* [Problem statement]: A faithful, word-for-word transcription of all the data is what is needed.

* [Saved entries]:
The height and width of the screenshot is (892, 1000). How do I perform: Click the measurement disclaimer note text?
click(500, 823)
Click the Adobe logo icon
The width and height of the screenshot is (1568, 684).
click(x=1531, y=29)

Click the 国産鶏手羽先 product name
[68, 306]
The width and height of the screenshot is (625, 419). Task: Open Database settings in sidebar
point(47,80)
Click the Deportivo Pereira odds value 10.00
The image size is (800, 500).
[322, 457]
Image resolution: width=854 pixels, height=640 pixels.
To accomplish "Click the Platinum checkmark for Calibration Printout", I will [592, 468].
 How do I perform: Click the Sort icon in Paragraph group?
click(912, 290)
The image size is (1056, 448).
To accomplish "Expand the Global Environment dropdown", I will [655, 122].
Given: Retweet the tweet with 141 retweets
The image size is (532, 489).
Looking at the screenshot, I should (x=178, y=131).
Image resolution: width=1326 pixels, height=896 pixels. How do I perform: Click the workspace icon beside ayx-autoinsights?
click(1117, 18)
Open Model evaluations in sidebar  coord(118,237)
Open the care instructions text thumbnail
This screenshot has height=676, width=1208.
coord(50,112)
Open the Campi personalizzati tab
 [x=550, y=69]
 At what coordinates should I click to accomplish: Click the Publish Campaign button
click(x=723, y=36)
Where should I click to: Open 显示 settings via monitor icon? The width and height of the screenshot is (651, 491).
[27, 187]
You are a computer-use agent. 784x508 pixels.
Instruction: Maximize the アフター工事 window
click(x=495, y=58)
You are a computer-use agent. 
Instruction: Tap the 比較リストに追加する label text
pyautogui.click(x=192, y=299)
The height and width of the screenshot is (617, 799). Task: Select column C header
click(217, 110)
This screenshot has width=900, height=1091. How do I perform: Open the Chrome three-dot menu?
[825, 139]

* [Task result]:
The height and width of the screenshot is (892, 1000). How do I perform: Click the measurement disclaimer note text?
click(500, 823)
Click the Adobe logo icon
The width and height of the screenshot is (1568, 684).
click(x=1531, y=29)

Click the 国産鶏手羽先 product name
[68, 306]
The width and height of the screenshot is (625, 419). Task: Open Database settings in sidebar
point(47,80)
Click the Deportivo Pereira odds value 10.00
The image size is (800, 500).
[322, 457]
Image resolution: width=854 pixels, height=640 pixels.
To accomplish "Click the Platinum checkmark for Calibration Printout", I will [592, 468].
 How do I perform: Click the Sort icon in Paragraph group?
click(912, 290)
The image size is (1056, 448).
To accomplish "Expand the Global Environment dropdown", I will [655, 122].
Given: Retweet the tweet with 141 retweets
The image size is (532, 489).
Looking at the screenshot, I should (x=178, y=131).
Image resolution: width=1326 pixels, height=896 pixels. How do I perform: Click the workspace icon beside ayx-autoinsights?
click(1117, 18)
Open Model evaluations in sidebar  coord(118,237)
Open the care instructions text thumbnail
This screenshot has height=676, width=1208.
coord(50,112)
Open the Campi personalizzati tab
 [x=550, y=69]
 At what coordinates should I click to accomplish: Click the Publish Campaign button
click(x=723, y=36)
Where should I click to: Open 显示 settings via monitor icon? The width and height of the screenshot is (651, 491).
[27, 187]
You are a computer-use agent. 784x508 pixels.
Instruction: Maximize the アフター工事 window
click(x=495, y=58)
You are a computer-use agent. 
Instruction: Tap the 比較リストに追加する label text
pyautogui.click(x=192, y=299)
The height and width of the screenshot is (617, 799). Task: Select column C header
click(217, 110)
This screenshot has width=900, height=1091. How do I perform: Open the Chrome three-dot menu?
[825, 139]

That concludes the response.